You are asked to filter the data below and copy every line holding "computer".

+ + + + +

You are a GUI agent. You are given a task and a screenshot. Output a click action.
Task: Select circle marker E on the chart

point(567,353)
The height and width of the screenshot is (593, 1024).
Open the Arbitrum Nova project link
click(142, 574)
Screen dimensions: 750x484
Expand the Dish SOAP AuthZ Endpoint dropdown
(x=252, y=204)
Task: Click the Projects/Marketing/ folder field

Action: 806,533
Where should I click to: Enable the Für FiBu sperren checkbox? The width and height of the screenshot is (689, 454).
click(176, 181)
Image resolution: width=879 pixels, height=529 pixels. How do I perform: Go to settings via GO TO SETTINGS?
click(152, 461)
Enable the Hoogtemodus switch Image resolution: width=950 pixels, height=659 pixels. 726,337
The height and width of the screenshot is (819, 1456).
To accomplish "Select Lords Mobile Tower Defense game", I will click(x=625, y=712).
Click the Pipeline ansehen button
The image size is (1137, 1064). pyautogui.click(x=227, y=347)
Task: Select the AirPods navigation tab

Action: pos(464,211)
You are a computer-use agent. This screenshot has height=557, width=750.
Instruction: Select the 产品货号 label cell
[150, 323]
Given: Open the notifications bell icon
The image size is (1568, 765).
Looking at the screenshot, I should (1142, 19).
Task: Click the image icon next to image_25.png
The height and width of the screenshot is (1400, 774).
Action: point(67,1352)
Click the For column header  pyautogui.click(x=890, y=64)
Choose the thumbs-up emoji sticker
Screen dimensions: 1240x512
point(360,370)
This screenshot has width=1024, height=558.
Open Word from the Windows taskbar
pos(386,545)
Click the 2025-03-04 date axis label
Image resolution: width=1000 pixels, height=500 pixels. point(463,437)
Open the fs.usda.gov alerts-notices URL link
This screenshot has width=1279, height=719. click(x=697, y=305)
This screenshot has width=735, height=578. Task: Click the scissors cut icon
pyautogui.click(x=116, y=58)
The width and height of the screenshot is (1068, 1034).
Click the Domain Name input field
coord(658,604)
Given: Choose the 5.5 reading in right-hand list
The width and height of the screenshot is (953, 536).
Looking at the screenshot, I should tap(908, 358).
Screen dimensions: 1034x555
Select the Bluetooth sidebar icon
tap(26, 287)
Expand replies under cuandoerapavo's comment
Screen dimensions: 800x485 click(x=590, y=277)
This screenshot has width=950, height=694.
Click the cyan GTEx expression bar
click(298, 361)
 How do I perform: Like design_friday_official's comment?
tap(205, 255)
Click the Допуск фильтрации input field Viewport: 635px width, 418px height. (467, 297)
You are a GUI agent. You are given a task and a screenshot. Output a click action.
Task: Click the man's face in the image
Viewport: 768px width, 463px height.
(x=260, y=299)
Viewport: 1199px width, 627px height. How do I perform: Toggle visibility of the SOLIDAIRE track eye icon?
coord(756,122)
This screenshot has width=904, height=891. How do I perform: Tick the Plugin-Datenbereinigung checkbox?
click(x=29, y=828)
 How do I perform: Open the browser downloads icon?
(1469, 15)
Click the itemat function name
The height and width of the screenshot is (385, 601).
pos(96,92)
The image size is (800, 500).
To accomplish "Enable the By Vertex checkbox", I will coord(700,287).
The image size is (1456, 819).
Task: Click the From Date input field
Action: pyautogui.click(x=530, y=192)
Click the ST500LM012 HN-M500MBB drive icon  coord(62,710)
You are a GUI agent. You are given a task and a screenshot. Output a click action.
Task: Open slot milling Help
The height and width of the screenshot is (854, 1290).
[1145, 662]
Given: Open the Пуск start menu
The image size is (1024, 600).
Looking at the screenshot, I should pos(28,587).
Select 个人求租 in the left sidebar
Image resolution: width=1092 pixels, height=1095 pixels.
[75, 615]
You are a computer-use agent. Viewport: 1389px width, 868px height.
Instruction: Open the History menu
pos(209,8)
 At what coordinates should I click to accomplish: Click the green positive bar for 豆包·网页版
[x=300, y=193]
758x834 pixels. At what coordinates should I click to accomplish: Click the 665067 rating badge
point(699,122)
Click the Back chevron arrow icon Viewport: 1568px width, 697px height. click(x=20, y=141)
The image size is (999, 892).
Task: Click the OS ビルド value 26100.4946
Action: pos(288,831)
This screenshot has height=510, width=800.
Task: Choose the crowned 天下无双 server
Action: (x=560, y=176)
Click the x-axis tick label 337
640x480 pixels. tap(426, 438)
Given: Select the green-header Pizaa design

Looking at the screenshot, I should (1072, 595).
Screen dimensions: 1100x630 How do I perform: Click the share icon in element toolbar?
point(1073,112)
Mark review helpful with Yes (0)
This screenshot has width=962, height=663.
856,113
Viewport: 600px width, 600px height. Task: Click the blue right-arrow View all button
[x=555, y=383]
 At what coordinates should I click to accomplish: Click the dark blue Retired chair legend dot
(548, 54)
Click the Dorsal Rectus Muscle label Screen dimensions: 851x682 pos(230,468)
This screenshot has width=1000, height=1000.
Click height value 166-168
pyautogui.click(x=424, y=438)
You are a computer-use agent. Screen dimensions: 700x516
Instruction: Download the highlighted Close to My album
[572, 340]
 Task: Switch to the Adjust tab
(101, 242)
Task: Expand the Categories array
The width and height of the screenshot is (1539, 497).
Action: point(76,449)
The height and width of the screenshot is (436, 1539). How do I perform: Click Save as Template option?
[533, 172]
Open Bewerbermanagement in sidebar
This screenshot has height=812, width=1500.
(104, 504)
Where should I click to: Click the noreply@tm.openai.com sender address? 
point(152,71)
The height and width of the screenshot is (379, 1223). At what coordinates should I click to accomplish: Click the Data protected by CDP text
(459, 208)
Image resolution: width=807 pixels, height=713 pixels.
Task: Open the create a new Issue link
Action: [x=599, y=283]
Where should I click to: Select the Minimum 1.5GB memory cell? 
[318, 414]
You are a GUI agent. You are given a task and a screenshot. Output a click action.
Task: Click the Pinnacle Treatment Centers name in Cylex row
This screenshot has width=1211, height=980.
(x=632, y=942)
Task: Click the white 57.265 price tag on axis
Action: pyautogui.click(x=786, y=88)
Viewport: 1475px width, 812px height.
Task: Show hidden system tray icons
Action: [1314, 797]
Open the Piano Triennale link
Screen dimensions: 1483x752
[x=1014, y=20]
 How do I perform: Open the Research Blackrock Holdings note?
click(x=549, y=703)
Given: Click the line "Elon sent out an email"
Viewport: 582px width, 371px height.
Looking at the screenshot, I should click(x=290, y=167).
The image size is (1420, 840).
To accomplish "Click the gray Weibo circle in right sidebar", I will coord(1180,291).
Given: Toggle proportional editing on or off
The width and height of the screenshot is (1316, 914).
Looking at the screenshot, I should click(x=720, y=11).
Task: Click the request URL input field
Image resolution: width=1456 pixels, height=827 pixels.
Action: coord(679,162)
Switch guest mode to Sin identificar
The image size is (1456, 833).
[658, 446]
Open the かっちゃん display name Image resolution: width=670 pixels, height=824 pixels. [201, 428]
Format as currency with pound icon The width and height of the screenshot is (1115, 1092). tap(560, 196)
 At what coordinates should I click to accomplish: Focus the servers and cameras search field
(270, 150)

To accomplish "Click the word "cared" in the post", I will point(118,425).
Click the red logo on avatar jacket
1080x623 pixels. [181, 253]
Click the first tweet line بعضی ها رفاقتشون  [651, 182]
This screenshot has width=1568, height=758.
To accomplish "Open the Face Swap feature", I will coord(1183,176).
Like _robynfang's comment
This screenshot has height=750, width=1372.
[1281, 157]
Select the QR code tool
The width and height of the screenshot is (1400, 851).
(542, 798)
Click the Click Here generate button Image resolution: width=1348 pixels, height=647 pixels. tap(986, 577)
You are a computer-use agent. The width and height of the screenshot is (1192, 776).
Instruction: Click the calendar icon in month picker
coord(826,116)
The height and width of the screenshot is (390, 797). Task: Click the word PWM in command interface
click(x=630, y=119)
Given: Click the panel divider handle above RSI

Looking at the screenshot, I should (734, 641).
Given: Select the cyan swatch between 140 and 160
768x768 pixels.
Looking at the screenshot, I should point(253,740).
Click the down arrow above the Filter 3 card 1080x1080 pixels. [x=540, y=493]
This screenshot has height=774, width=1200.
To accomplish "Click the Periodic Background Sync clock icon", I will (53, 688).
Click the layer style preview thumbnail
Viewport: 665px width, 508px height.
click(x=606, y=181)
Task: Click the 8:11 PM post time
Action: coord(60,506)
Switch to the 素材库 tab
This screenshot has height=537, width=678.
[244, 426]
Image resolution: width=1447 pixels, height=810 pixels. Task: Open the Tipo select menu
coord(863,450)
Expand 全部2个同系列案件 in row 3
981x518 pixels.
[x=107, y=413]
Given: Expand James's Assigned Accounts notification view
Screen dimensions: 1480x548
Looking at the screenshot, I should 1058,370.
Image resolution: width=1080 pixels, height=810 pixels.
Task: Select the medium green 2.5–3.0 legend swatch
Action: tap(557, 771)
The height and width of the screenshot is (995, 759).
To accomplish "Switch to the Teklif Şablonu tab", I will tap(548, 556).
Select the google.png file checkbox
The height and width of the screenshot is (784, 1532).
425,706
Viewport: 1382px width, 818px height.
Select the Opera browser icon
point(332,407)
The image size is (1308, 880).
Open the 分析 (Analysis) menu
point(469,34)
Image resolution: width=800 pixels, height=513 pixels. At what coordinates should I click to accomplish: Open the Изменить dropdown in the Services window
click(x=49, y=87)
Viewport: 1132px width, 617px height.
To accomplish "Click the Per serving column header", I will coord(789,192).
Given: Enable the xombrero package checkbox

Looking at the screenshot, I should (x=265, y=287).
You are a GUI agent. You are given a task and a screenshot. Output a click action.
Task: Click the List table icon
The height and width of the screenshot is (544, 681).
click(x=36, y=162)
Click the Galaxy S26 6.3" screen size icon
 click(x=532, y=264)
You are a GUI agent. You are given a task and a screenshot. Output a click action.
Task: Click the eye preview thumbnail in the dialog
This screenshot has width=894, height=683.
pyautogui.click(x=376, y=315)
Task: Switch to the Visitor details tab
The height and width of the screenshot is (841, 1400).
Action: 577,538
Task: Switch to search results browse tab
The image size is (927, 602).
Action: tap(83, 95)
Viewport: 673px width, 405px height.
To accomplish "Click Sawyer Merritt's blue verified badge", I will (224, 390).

+ + + + +

Final answer:
You are a computer-use agent. This screenshot has height=557, width=750.
You are a computer-use agent. Viewport: 1389px width, 868px height.
You are a computer-use agent. Screen dimensions: 700x516
You are a computer-use agent. The width and height of the screenshot is (1192, 776).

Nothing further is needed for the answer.